● **MATERIAL PROVIDED**:
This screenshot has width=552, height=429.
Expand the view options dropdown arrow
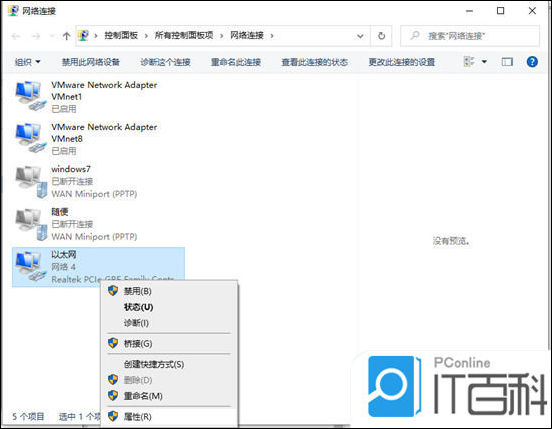pyautogui.click(x=484, y=62)
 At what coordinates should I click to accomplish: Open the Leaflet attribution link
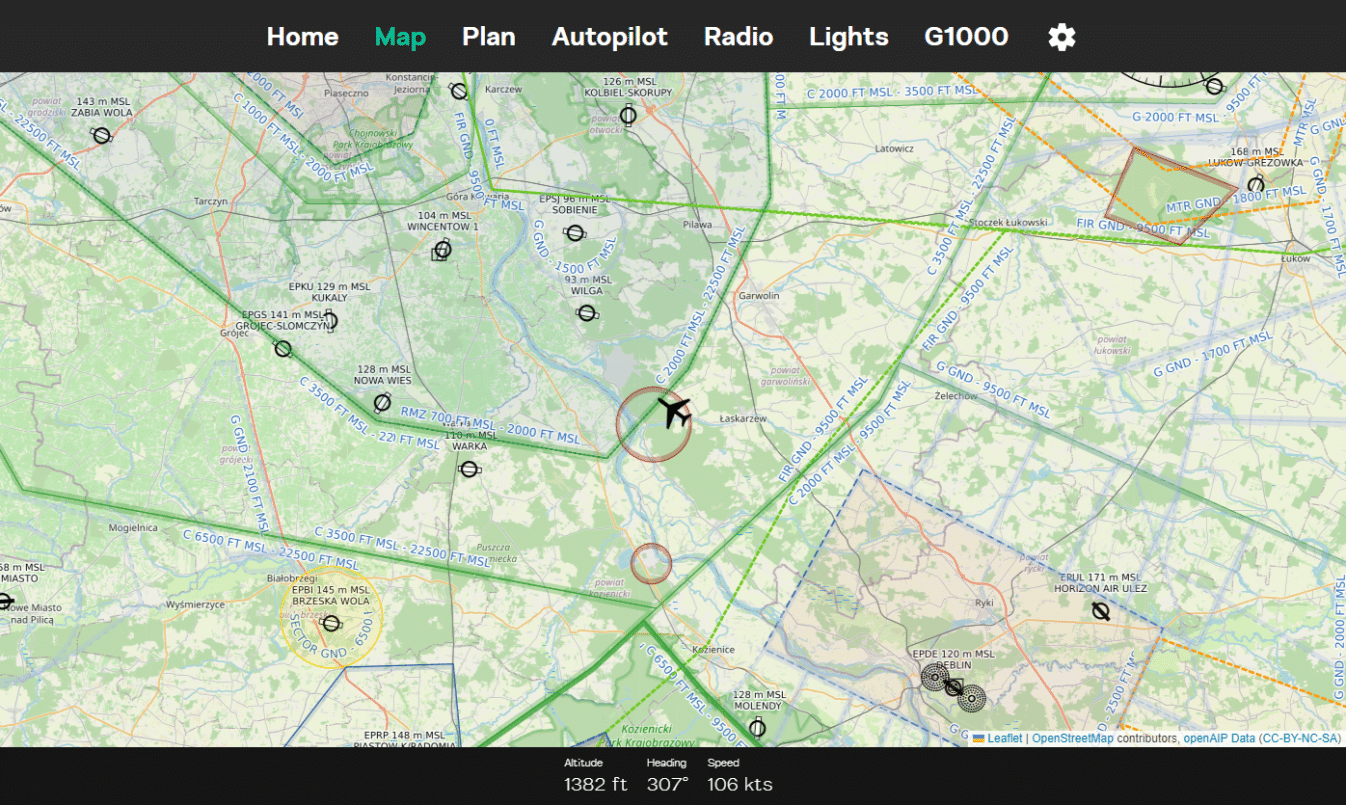pos(1004,738)
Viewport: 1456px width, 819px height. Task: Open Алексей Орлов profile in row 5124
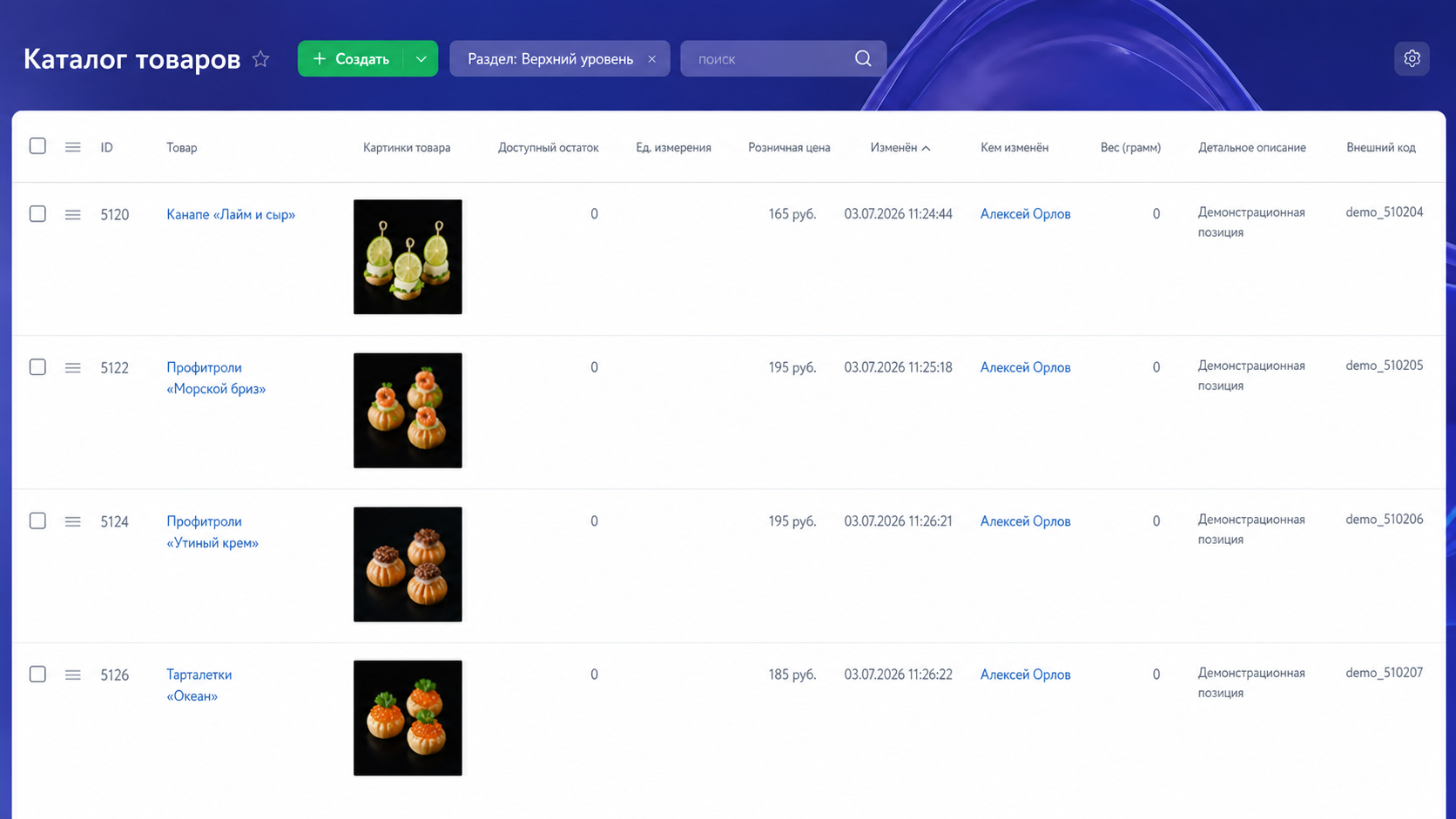click(x=1025, y=521)
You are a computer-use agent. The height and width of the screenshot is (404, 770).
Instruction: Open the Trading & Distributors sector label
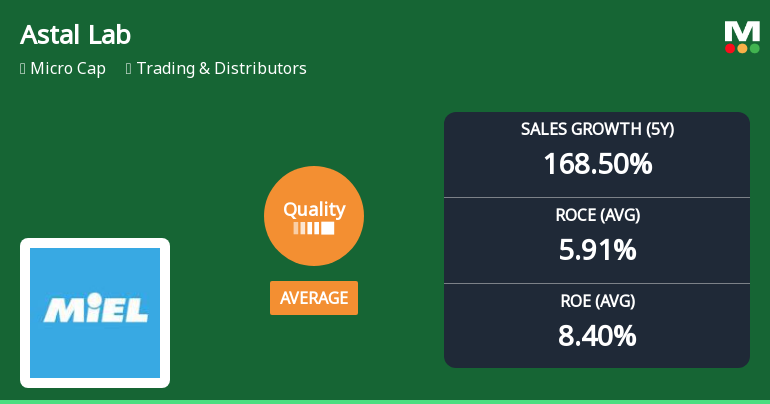pyautogui.click(x=221, y=69)
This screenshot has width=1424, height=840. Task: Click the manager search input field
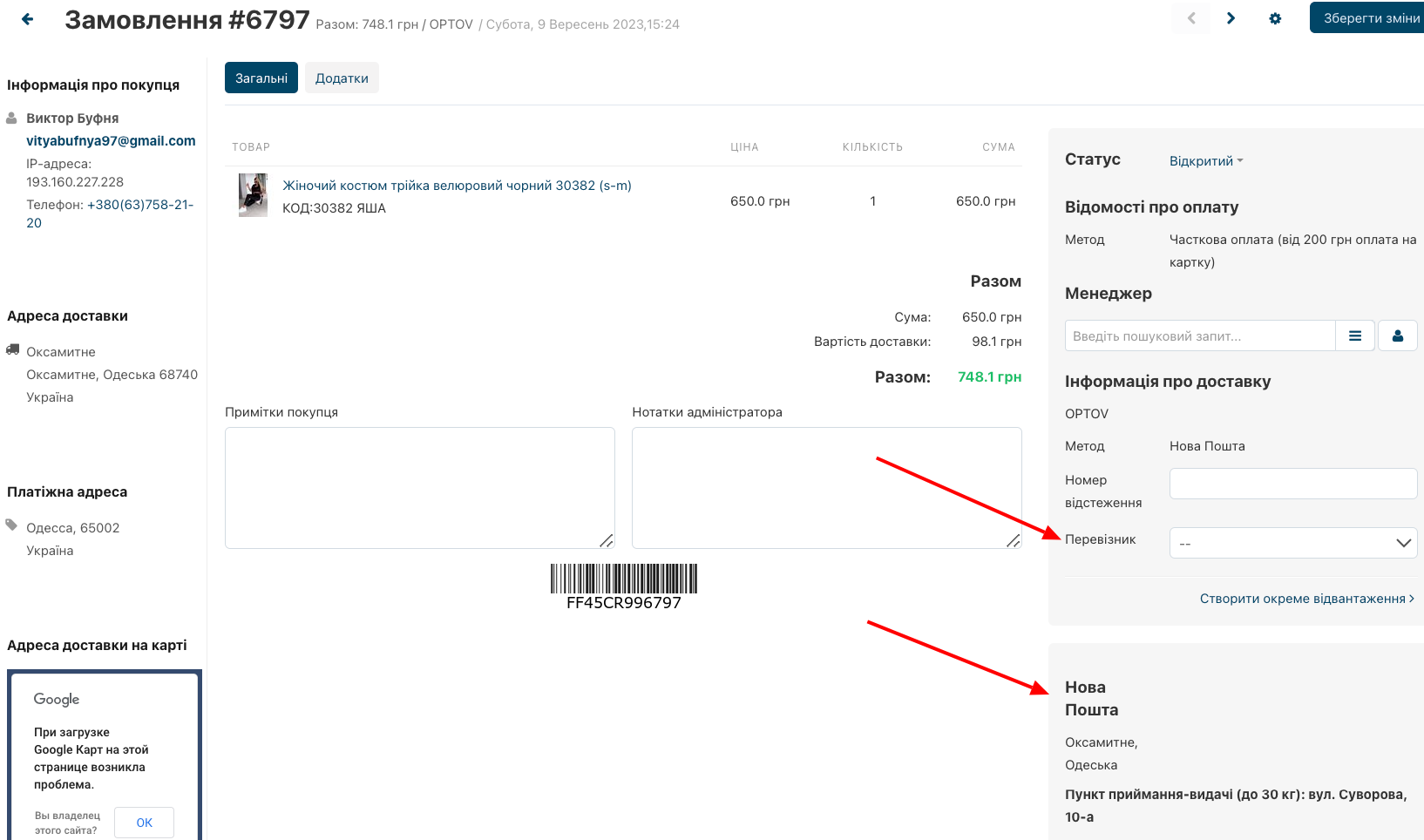(x=1200, y=335)
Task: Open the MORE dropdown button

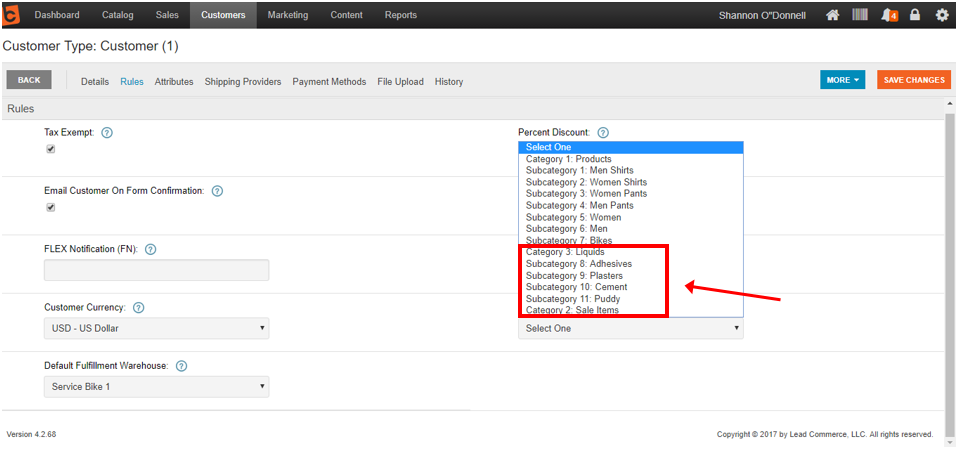Action: [x=843, y=80]
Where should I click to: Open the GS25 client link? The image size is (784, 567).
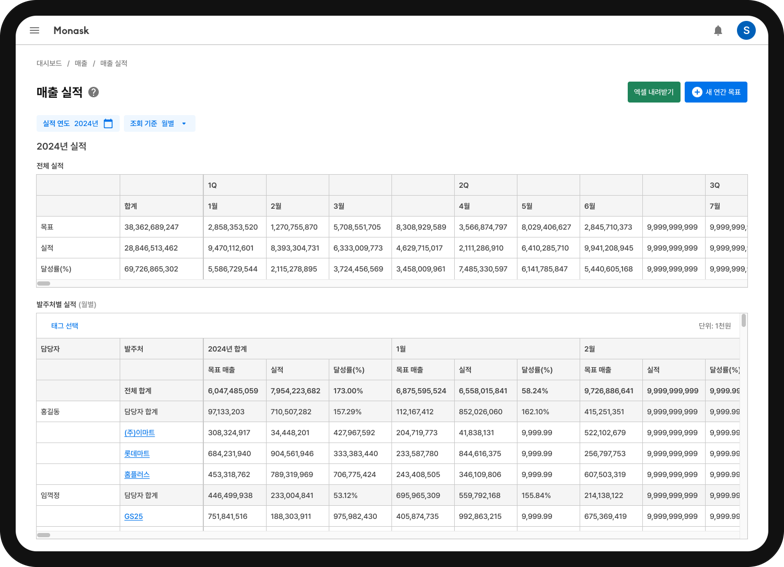click(134, 516)
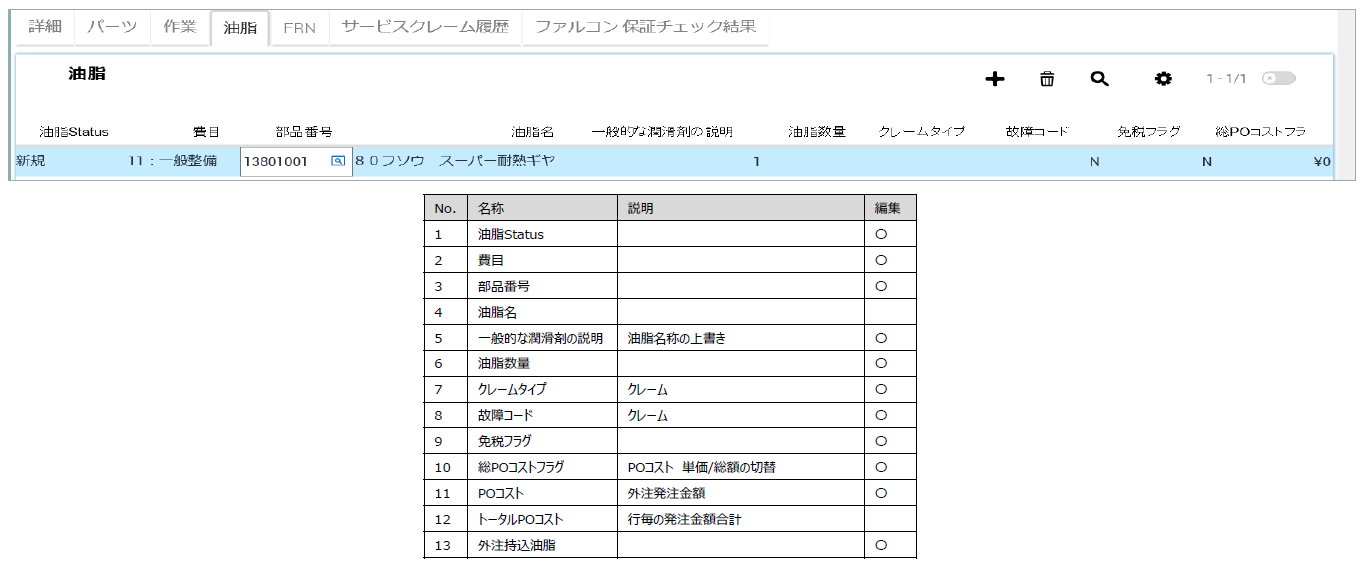Click the 新規 status cell in row

pos(31,161)
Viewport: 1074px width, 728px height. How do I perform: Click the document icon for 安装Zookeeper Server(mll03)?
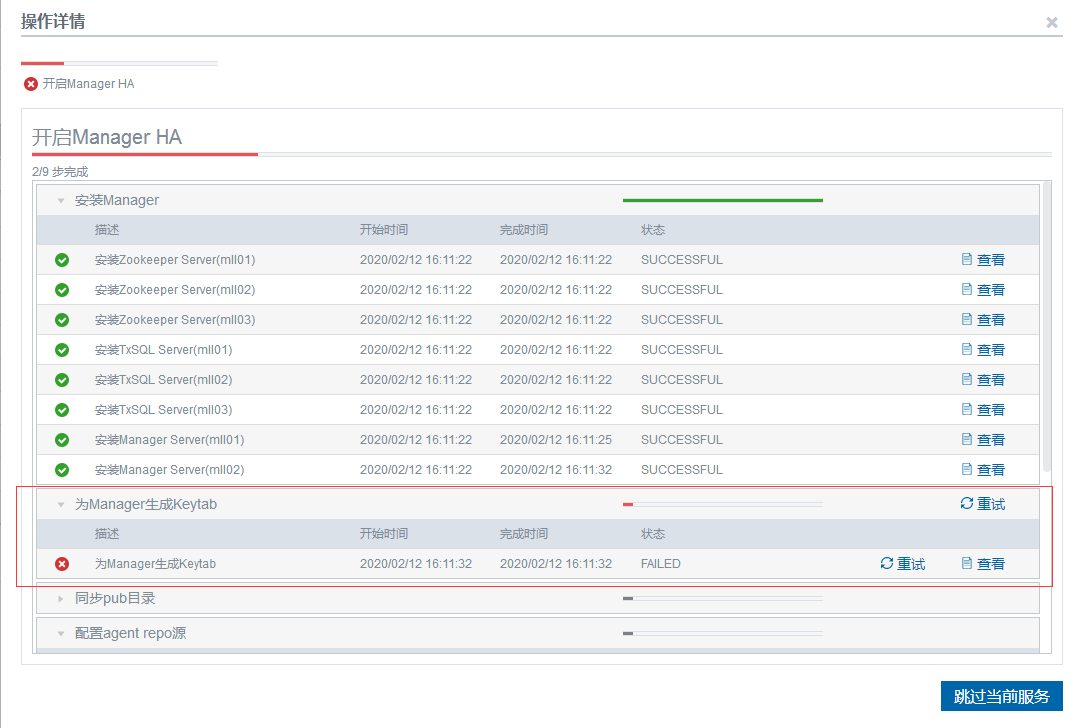(x=966, y=320)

● **WORK ITEM**:
Take the line containing "Instruction: Open the" and every line after it to the end of the records, and restate them verbatim, with no pictures.

● **ANSWER SECTION**:
Instruction: Open the Trading & Distributors sector label
pyautogui.click(x=221, y=69)
This screenshot has width=1424, height=840. Task: Click the manager search input field
(x=1200, y=335)
Task: Open the MORE dropdown button

Action: [x=843, y=80]
Where should I click to: Open the GS25 client link? The image size is (784, 567).
click(134, 516)
Click the 新規 status cell in row

pos(31,161)
Viewport: 1074px width, 728px height. How do I perform: Click the document icon for 安装Zookeeper Server(mll03)?
(x=966, y=320)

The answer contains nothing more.